And that’s about it. The obstacle to going car-free was more mental than practical.
How Much Can You Actually Save?
Obviously, the savings will vary, but in my case it was quite substantial for a number of reasons. Before considering the savings from recurring expenses, I was able to take the $13,850 proceeds from selling my car and add it to my liquid assets. This means that, effectively, I had almost $14,000 more working for me in my investment portfolio than I otherwise would have. My investment portfolio has returned about 11.7 percent per year, on average, since 2000. If I can generate 10 percent per year going forward, this $14,000 should grow to over $94,000 over the next 20 years. That is a substantial amount of money, and probably the most important immediate impact.
In addition to the savings generated by having access to the cash from selling the car, I benefited from the following expense reductions:
- Depreciation. The car was depreciating by about $1,500 per year and the absence of this is very real savings, even if many people prefer to ignore the fact that cars are constantly losing value.
- Maintenance. I like to work on cars myself and handled tasks like oil changes, but I did take the car into the shop periodically for more complicated service and obviously consumable items like tires, windshield wipers, etc had to be replaced from time to time. On average, I was spending around $500 per year to maintain the car. However, the car was getting older and annual maintenance expenses would probably have increased substantially over the next several years, especially as the car’s mileage crept up toward 100,000 miles.
- Insurance. I have a great driving record, but my insurance for the car was still running about $500 per year. This cost was obviously eliminated when the car was sold, and I received a full refund of the amount of time remaining on my policy.
- Property Tax and Registration. My county charges property tax for all personal vehicles. The tax was running at about $350 per year.
- Fuel. From 2011 to 2014, my average annual cost to purchase fuel for the car was around $800. Of course, gasoline was more expensive back then compared to the current price due to the crash in oil prices, so I’d probably be spending only $600 to $650 for fuel today if I still owned the car.
So the total in expense savings amounts to about $3,500 per year.

Element and text location data:
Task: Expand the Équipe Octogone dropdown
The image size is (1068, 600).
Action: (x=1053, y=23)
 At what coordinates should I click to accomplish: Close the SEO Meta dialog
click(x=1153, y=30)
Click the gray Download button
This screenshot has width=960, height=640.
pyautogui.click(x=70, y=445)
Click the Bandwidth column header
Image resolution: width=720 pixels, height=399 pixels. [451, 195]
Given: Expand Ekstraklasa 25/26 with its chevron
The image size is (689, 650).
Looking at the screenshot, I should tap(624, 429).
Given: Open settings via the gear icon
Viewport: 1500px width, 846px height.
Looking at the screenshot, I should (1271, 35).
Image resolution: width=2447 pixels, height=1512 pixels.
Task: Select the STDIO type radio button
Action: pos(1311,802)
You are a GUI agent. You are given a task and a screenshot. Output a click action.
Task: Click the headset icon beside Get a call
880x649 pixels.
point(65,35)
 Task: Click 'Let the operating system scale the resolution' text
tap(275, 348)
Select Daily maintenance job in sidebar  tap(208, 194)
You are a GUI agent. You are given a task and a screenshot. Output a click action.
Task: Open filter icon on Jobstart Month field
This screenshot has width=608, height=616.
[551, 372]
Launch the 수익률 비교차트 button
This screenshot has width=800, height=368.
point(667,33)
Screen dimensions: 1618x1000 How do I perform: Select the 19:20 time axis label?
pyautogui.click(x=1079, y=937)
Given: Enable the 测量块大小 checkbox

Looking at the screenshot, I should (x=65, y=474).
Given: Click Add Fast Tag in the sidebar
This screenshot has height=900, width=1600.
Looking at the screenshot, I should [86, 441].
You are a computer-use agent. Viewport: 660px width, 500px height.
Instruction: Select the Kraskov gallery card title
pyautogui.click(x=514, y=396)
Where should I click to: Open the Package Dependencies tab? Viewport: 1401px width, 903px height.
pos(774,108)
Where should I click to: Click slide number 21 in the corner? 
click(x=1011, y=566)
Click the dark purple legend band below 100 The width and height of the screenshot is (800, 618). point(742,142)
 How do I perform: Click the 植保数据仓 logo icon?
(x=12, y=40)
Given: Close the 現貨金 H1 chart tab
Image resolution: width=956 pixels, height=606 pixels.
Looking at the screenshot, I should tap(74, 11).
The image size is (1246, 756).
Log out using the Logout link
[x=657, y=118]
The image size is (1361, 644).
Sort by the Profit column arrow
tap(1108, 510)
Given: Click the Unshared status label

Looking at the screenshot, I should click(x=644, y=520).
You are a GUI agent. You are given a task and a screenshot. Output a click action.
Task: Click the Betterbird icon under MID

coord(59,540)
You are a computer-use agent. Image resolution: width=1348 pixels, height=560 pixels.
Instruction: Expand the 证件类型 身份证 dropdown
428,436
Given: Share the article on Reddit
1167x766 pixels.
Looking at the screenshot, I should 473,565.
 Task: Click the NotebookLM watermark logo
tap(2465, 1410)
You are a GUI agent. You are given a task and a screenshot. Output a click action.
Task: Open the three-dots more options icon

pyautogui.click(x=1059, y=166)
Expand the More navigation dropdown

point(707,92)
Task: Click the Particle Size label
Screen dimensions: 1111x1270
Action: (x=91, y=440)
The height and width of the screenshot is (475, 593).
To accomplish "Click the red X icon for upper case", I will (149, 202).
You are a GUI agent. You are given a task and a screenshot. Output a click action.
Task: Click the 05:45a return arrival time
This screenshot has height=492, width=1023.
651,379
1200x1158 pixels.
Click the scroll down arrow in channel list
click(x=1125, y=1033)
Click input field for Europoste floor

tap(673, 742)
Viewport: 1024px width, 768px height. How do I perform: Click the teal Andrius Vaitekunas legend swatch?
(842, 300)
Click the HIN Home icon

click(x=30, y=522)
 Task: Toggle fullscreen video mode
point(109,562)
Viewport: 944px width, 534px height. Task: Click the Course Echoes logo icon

**Written tasks:**
1 - Copy the stretch of the records from the line containing "Click the HIN Home icon" through the last line of the records, keeping every character unchanged.
2 - Write the next part of the passage on the savings from giving up a car, picking up right after its final sentence.

**Results by task:**
1 -
Click the HIN Home icon

click(x=30, y=522)
 Task: Toggle fullscreen video mode
point(109,562)
Viewport: 944px width, 534px height. Task: Click the Course Echoes logo icon

2 -
Of course, I now have some new expenses that I did not have when I kept a car at my disposal on a 24/7 basis, and I have to account for that as well to figure out my net savings:
- Car Rentals. I rent a car about once per week, on average, for a trip into the suburbs. The nice thing about doing this is that my expense is now variable. If I’m traveling, I don’t spend any money on car rentals. When I owned a car, it would depreciate every day even when not in use. I spent about $1,430 on car rentals in 2016, and an additional $230 on fuel. Obviously, I am driving less than when I owned a car – about half as many miles or even less, with a commensurate benefit in terms of carbon emissions.
- Subway Fares. I use the subway a lot more now that I don’t have a car. I spent $380 on subway fares in 2016, although this was higher than expected for a few reasons that probably won’t recur this year. I typically ride the subway several times per week.
- Taxi/Uber Fares. I spent $120 on Ubers in 2016.
- Bicycle Costs. I used the local bike sharing service four times in 2016 at a cost of $8. The use of my personal bicycle is pretty low and probably less than $50 per year, on average.
So I spent a total of $2,168 on transportation in 2016, with the vast majority spent on car rentals. Obviously, someone who doesn’t need a weekly car rental is going to experience far more in savings, but even with renting a car nearly every week, the savings compared to owning a vehicle are substantial.
But Wait, There’s More …
I own a unit in a condominium and the unit came with a parking spot. When I owned a car, it spent almost all of its time just sitting in that spot. Now that I do not own a car, I rent out the spot for $120 per month to one of my neighbors which generates $1,440 per year in income. And not all of that is taxable because the building allocates about $50 per month, or $600 per year, of my condominium fee to maintenance of the garage. As a result, I’m only paying tax on about $800 and my net cash flow from renting the spot is probably around $1,200 per year, on average (more precision would require looking at my tax return and isn’t worth the time for this exercise).
So What’s the Bottom Line?
Based on the numbers above, I am saving $3,500 per year by not owning car plus I am receiving about $1,200 in income from renting my parking spot for a total gross benefit of $4,700 per year. However, in 2016, I spent $2,168 that I would have avoided if I owned a car. So the net benefit is $2,532 per year – or let’s just round that to $2,500 per year.
If you are thinking that $2,500 per year isn’t a lot of money, consider looking at it another way. If you take that $2,500 savings and invest it at a 10% annual rate of return over the next twenty years, you’ll wind up with over $143,000 in additional savings. And taking the $14,000 I sold my car for and investing that at 10% over the next twenty years would result in an additional $94,000.
That’s a total of $237,000 – almost a quarter million dollars.
That is substantial any way you look at it. And it is another example of the miracle of compound interest, which I’ll be coming back to again and again in the future.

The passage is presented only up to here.